Nothing but the lines from the one with "You are a computer-use" through the last line of the entries below should appear in the copy, please, and no pictures.

———

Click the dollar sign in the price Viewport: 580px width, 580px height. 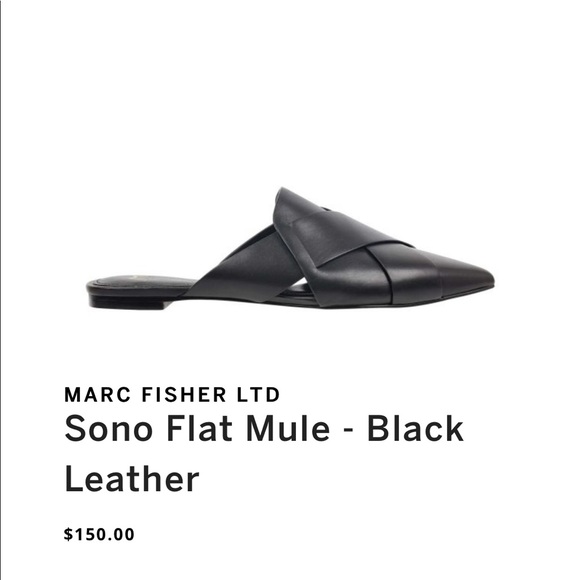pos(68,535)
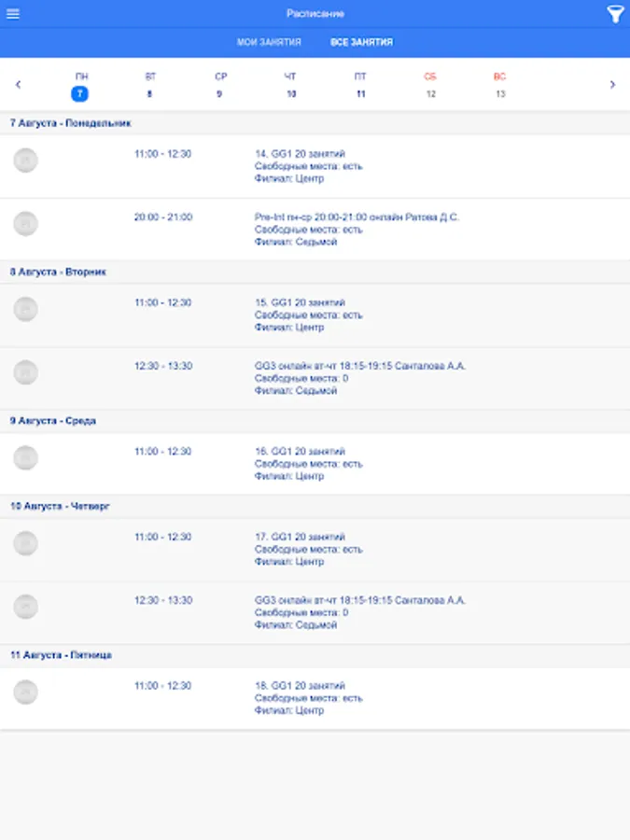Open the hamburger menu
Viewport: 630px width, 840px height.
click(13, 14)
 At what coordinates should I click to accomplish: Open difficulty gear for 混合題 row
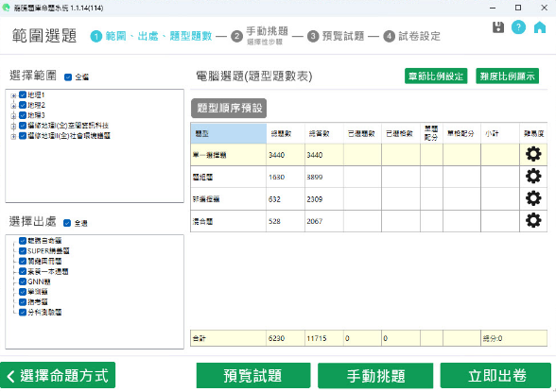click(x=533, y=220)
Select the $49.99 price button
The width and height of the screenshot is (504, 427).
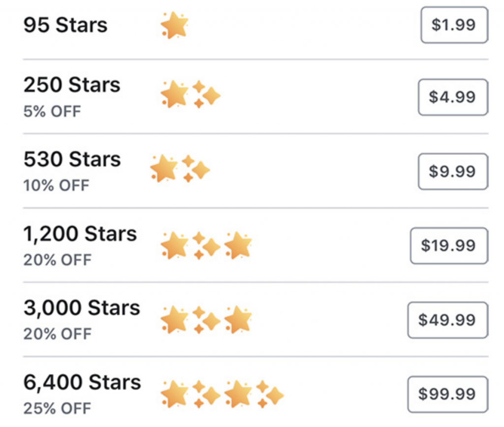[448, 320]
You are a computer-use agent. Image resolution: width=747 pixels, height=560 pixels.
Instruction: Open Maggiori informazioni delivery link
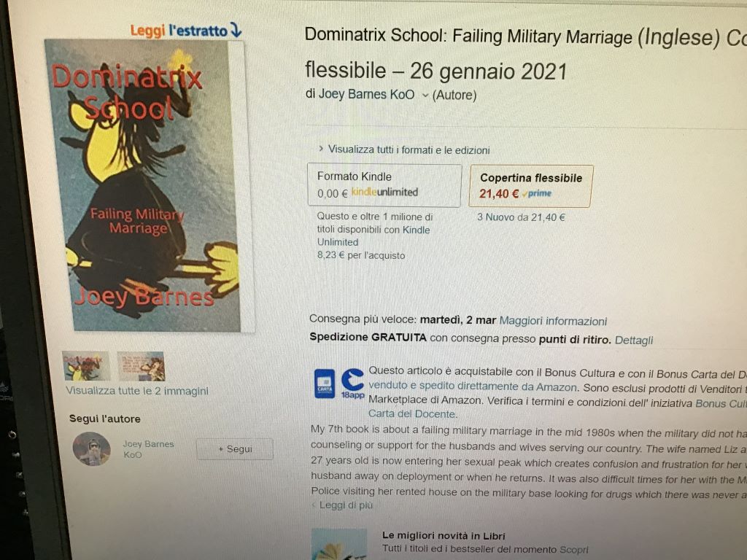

———

**EXERCISE OUTPUT:**
You are a computer-use agent. Image resolution: width=747 pixels, height=560 pixels.
Instruction: Open Maggiori informazioni delivery link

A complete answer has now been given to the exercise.